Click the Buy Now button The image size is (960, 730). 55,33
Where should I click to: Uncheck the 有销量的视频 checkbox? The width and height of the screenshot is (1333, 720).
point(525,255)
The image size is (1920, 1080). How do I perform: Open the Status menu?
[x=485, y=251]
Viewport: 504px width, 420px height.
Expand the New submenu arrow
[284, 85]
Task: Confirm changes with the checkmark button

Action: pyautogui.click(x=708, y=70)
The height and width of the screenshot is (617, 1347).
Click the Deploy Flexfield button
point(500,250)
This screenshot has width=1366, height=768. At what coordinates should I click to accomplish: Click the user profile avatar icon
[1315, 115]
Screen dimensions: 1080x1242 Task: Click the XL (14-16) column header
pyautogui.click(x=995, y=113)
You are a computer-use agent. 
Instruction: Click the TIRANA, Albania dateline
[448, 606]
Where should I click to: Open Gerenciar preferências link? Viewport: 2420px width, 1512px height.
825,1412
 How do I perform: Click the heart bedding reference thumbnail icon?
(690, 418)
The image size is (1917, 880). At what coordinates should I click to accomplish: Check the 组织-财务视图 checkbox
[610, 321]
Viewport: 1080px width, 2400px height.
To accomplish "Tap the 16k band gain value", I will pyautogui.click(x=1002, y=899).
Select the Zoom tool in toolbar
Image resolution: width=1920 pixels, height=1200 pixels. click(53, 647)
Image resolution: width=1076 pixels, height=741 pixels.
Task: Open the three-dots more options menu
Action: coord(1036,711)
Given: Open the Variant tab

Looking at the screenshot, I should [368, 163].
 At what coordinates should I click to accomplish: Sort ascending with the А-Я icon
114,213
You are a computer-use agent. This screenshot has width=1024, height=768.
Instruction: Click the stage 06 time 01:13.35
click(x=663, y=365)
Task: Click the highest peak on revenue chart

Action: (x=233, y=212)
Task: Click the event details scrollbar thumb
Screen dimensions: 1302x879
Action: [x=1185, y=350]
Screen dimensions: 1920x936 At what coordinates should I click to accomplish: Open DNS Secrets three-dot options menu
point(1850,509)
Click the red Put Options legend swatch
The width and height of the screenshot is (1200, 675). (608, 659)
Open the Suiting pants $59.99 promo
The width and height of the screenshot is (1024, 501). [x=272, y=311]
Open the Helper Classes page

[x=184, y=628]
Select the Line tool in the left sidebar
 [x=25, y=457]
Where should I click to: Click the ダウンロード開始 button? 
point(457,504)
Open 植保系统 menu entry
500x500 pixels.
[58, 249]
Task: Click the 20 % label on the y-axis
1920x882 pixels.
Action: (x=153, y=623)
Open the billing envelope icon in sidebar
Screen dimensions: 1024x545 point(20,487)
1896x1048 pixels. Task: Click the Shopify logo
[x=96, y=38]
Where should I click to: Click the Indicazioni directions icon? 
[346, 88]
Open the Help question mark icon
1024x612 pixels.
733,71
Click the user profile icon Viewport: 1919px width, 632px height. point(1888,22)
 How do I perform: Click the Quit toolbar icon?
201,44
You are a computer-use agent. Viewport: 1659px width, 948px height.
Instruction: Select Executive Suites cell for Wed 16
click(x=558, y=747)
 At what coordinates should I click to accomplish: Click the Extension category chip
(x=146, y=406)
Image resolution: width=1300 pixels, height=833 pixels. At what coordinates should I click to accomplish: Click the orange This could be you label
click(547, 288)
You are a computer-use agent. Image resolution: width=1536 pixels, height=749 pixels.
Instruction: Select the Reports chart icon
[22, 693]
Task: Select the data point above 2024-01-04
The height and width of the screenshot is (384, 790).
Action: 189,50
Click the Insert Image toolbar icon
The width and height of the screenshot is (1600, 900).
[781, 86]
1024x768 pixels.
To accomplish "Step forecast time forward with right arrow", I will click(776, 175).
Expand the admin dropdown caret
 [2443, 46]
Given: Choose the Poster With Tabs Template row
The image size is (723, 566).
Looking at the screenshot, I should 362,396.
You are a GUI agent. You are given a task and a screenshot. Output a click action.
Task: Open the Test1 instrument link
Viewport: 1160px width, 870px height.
• • • • •
Pull every line containing "computer" from the data.

● RESULT OF THE EXERCISE
You are a computer-use agent. 
You are a computer-use agent. This screenshot has width=1024, height=768.
You are a computer-use agent. Viewport: 1659px width, 948px height.
You are a computer-use agent. Image resolution: width=1536 pixels, height=749 pixels.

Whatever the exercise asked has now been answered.